The reason for that is that languages belonging to a same family, although not really mutually intelligible, are very easy to learn or even understand in the written form if one knows another language in the family. For instance a French speaker will learn Italian, Occitan, or Spanish with far greater ease than they will learn German, Russian or Hindi.

Languages in a same family usually share a high percentage of vocabulary in common (about 70-80% for Romance languages), share a lot of idiomatic expressions, and have a similar syntax and grammar. What differentiates them is mostly pronunciation. The more the pronunciation has evolved in a language compared to its source, the hardest it will be for speakers of related languages to understand it, although it is not usually the case the other way round. For example, French has developed a very Germanised pronunciation of Latin, and has become very foreign-sounding to Italian and Spanish ears (or even southern French Occitan speakers until about 100 years ago, when compulsory education made them bilingual French-Occitan). French speakers on the other hand can pick up Italian or Spanish fairly easily. The same is true with Portuguese and Spanish, the former understanding relatively well the latter, but not vice-versa. In Scandinavia too, Norwegians and Swedes have less difficulty comprehending Danish than the Danes have to make sense of their northern neighbour's language.

The same phenomenon can be observed on the Indian subcontinent and in Han China.

The distinction between languages and dialects is mostly a political one. China insists that Yue, Wu, Min, Hakka and other tongues not intelligible to most Mandarin speakers are just dialects. But the difference is as big as between Romance languages. In the same vein, the Québecois insist that they speak French, a statement politically supported by the French government, yet Québecois can be so hard to understand by European Francophones that TV programmes from Québec require subtitles.

Politics can also officially divide a language into several ones that are perfectly mutually intelligible. Serb, Croat and Bosnian have been referred to as different languages since the split of Yugoslavia, but are in fact slight variants of the same language. Dutch, Flemish and Afrikaans are only minor variants of a same language. Hindi and Urdu are the same language, but Urdu is the Muslim variant of Pakistan, while Hindi is spoken by the Hindus of India. Religion is another face of politics.

There is also a natural human tendency to associate a country with a single language. That is why so many Westerners just say that the majority of Chinese speak Chinese, when they mean Mandarin. Standard French was originally of dialect of Paris, but now come to mean the language of the French people and nation. This is ironic considering that France used to have, and still mostly has, the greatest linguistic diversity of any country in Europe (besides Russia). Just one hundred years ago, over half of the people living in France couldn't speak or even understand Parisian French. France has done what China later did, re-educate its population to speak the capital's language, and try to eradicate Breton Celtic, Flemish, Alsatian German, Occitan, Catalan, Basque and the dozens of dialects of French and Occitan.

OBJECTIVE A >> In the records, starting at the first line and ending at the line that contains "1280x546 pixels. (x=582, y=205)", rename "Instruction" to "Command" wherever it occurs. Reproduce those lines with everything else unchanged.
The records that follow have no connection to the text above.

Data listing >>
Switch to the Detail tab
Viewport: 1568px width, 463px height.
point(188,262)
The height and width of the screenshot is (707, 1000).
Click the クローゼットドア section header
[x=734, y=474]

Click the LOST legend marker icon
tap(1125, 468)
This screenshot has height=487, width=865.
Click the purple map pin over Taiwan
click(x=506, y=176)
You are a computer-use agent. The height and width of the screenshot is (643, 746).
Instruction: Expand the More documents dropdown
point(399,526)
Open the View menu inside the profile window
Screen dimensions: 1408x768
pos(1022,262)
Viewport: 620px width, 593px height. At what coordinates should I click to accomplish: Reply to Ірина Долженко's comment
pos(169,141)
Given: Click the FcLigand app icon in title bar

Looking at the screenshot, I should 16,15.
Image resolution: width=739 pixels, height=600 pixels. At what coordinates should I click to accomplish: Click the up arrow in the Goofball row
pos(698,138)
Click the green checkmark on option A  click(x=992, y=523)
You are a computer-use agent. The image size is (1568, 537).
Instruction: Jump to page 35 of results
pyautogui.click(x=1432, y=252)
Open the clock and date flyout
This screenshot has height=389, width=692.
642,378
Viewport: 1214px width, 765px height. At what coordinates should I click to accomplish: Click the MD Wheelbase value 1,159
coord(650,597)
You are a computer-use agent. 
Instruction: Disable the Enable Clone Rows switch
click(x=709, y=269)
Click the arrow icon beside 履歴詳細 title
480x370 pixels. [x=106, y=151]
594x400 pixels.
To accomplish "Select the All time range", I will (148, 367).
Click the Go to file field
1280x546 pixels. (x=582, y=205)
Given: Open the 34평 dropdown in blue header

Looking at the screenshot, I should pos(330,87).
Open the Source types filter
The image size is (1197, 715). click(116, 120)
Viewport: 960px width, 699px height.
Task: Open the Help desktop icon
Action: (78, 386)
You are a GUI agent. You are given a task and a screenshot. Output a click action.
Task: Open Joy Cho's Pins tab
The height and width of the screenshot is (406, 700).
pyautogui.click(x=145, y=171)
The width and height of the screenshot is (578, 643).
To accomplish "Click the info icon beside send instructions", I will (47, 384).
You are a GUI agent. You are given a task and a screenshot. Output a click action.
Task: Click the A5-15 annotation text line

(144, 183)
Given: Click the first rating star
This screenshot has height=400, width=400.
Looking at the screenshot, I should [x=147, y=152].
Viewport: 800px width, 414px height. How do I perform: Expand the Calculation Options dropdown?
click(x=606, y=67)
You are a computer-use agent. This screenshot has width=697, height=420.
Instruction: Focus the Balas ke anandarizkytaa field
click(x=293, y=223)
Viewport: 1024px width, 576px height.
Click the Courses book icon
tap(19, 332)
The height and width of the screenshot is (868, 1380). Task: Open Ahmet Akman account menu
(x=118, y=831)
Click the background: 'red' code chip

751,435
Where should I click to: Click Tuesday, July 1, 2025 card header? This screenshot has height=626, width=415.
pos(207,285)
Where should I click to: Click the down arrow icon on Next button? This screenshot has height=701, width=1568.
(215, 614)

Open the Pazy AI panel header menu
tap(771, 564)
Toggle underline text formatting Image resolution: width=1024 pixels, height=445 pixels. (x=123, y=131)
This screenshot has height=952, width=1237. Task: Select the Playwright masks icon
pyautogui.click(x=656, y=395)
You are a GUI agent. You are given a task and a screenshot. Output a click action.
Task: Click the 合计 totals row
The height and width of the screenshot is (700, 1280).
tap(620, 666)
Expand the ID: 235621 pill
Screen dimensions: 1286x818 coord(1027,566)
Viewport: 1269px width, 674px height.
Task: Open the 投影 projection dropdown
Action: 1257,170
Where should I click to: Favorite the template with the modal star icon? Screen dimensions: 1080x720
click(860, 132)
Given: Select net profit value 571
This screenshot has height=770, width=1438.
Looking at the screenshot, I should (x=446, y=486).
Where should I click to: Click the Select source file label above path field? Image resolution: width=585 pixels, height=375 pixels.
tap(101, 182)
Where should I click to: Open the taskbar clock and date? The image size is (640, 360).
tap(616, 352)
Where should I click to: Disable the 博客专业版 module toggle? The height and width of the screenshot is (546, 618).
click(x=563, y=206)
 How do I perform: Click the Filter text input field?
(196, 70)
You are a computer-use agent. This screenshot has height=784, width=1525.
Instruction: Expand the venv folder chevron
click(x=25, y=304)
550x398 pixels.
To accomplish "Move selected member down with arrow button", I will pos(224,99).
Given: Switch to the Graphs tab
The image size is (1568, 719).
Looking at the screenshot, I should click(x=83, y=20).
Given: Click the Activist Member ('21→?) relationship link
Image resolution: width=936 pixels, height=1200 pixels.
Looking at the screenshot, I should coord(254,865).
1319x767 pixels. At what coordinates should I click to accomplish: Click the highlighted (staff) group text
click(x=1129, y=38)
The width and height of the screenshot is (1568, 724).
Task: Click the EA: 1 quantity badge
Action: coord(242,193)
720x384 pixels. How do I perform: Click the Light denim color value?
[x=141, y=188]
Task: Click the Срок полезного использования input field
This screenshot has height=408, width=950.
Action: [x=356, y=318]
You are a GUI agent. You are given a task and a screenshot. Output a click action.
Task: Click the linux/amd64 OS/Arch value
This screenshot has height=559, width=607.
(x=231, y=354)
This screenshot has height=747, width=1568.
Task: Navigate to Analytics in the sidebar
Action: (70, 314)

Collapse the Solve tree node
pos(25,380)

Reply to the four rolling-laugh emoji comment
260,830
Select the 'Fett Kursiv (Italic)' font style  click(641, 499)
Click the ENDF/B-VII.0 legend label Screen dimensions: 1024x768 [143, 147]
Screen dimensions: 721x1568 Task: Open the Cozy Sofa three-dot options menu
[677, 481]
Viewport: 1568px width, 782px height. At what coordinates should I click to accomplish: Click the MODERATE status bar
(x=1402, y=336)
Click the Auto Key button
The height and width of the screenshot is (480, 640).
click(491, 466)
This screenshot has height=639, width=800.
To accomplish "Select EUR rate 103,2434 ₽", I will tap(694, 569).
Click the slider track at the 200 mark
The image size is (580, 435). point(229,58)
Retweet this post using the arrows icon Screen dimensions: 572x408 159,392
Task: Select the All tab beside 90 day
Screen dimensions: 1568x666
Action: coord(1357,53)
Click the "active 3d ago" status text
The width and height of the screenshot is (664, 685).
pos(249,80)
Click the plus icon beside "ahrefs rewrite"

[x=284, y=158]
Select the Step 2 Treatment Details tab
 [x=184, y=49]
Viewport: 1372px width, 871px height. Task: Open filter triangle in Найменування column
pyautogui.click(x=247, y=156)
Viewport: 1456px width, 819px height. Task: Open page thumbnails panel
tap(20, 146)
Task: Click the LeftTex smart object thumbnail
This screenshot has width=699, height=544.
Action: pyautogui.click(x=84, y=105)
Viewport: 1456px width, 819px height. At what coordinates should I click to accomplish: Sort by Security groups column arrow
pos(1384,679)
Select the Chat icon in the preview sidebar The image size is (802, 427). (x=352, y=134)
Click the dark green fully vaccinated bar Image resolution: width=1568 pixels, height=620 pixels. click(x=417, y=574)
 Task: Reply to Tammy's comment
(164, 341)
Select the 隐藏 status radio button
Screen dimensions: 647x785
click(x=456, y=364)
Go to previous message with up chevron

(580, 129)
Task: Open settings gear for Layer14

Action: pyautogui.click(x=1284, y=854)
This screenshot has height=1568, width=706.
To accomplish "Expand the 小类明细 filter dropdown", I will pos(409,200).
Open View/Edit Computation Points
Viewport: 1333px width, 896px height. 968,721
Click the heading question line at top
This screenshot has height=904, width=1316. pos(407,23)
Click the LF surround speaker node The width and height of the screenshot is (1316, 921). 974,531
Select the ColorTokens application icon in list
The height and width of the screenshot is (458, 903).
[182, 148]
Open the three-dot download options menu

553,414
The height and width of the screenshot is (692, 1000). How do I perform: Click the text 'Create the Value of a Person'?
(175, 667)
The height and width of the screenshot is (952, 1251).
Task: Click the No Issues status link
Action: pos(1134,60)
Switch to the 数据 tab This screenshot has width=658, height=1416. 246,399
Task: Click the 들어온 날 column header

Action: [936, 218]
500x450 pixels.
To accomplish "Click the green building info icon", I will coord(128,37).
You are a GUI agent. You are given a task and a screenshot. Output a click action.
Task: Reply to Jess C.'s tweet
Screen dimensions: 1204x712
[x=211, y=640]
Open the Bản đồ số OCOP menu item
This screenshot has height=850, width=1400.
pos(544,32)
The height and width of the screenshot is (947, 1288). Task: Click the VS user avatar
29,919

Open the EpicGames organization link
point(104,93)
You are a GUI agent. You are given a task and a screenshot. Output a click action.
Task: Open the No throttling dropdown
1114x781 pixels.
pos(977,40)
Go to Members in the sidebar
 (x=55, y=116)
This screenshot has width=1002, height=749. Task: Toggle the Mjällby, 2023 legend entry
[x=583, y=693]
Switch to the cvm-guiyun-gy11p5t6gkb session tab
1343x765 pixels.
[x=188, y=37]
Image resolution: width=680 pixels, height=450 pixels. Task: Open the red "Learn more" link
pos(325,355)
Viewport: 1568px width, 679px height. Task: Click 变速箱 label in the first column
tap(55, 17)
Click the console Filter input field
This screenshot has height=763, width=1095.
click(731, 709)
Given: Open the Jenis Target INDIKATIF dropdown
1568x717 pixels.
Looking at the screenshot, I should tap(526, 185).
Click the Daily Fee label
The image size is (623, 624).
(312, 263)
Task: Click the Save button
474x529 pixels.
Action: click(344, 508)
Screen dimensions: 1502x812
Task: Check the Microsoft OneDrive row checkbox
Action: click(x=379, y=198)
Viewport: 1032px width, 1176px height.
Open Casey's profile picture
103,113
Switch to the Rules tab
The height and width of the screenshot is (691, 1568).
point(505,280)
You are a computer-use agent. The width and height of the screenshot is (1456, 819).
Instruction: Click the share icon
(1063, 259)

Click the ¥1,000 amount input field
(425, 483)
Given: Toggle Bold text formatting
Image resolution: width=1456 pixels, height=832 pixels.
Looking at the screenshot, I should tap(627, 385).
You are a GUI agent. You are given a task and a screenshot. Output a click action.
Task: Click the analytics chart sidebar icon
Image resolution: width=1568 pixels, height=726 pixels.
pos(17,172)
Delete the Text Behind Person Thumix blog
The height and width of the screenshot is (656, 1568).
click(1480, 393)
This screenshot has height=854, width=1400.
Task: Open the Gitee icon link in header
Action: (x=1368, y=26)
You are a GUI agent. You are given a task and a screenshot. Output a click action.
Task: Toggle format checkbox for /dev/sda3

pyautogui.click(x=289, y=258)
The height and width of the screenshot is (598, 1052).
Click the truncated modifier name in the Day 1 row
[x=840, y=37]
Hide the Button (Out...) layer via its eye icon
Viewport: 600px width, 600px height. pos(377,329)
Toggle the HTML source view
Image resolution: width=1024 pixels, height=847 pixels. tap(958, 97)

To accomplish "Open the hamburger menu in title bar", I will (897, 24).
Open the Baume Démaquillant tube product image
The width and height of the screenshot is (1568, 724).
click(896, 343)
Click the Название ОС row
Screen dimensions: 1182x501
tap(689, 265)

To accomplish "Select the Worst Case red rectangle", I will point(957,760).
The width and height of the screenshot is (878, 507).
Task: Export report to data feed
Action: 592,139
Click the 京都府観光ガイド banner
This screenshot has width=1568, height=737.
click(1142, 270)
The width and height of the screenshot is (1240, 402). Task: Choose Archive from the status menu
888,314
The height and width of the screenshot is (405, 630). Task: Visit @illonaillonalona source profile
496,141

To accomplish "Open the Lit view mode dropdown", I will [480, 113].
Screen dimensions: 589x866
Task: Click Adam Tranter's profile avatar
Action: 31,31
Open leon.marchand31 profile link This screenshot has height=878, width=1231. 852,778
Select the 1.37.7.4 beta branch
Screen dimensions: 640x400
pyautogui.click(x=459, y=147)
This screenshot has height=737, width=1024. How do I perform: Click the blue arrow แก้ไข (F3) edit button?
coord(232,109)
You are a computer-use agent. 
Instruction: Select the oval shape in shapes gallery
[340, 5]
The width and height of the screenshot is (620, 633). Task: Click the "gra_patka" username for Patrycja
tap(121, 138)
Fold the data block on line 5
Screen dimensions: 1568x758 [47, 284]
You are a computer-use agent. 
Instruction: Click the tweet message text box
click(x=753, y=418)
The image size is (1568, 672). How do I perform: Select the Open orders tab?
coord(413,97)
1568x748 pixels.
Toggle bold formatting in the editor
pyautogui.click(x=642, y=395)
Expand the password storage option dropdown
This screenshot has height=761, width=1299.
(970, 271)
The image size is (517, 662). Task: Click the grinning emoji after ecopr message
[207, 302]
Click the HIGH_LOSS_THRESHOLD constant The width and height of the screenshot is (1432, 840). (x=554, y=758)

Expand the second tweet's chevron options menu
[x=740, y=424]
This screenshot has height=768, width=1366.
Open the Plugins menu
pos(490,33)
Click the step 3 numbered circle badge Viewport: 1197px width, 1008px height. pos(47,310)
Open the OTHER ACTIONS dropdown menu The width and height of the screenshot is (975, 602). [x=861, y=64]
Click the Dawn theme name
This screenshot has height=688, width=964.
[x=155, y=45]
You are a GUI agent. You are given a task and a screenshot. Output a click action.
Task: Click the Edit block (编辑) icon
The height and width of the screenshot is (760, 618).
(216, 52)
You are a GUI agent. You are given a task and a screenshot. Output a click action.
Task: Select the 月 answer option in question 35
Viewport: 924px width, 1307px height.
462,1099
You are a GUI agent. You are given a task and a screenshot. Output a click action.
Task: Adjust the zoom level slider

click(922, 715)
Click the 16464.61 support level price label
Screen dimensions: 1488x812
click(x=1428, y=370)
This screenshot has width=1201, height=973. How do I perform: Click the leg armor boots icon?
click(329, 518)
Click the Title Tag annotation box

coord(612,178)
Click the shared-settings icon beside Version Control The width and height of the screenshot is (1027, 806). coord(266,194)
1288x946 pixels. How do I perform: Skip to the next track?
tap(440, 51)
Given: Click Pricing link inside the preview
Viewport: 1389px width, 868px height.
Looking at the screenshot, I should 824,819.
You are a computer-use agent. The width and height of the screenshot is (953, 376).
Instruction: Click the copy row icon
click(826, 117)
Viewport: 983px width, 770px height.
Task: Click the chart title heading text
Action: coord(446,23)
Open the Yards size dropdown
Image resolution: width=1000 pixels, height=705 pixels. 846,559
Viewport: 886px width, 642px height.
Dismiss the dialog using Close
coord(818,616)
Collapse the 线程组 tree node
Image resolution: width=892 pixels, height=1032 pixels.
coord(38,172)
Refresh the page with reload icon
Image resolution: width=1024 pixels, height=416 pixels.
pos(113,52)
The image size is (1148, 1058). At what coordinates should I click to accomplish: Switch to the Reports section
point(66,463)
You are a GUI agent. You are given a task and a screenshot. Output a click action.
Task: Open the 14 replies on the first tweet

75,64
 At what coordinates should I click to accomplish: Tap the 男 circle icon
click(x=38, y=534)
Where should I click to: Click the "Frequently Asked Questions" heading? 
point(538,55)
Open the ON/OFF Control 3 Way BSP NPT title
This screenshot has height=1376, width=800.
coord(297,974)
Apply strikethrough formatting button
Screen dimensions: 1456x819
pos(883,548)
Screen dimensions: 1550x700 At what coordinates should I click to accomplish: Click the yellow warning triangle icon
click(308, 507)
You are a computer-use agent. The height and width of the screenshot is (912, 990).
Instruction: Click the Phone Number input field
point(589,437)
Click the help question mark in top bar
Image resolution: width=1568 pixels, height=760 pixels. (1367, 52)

OBJECTIVE B >> Set down, word for word, the passage of the text on languages and dialects starting at "Politics can also" and ending at "face of politics.".

TASK RESPONSE A >>
Switch to the Detail tab
Viewport: 1568px width, 463px height.
point(188,262)
The height and width of the screenshot is (707, 1000).
Click the クローゼットドア section header
[x=734, y=474]

Click the LOST legend marker icon
tap(1125, 468)
This screenshot has height=487, width=865.
Click the purple map pin over Taiwan
click(x=506, y=176)
You are a computer-use agent. The height and width of the screenshot is (643, 746).
Command: Expand the More documents dropdown
point(399,526)
Open the View menu inside the profile window
Screen dimensions: 1408x768
pos(1022,262)
Viewport: 620px width, 593px height. At what coordinates should I click to accomplish: Reply to Ірина Долженко's comment
pos(169,141)
Given: Click the FcLigand app icon in title bar

Looking at the screenshot, I should 16,15.
Image resolution: width=739 pixels, height=600 pixels. At what coordinates should I click to accomplish: Click the up arrow in the Goofball row
pos(698,138)
Click the green checkmark on option A  click(x=992, y=523)
You are a computer-use agent. The image size is (1568, 537).
Command: Jump to page 35 of results
pyautogui.click(x=1432, y=252)
Open the clock and date flyout
This screenshot has height=389, width=692.
642,378
Viewport: 1214px width, 765px height. At what coordinates should I click to accomplish: Click the MD Wheelbase value 1,159
coord(650,597)
You are a computer-use agent. 
Command: Disable the Enable Clone Rows switch
click(x=709, y=269)
Click the arrow icon beside 履歴詳細 title
480x370 pixels. [x=106, y=151]
594x400 pixels.
To accomplish "Select the All time range", I will (148, 367).
Click the Go to file field
1280x546 pixels. (x=582, y=205)

TASK RESPONSE B >>
Politics can also officially divide a language into several ones that are perfectly mutually intelligible. Serb, Croat and Bosnian have been referred to as different languages since the split of Yugoslavia, but are in fact slight variants of the same language. Dutch, Flemish and Afrikaans are only minor variants of a same language. Hindi and Urdu are the same language, but Urdu is the Muslim variant of Pakistan, while Hindi is spoken by the Hindus of India. Religion is another face of politics.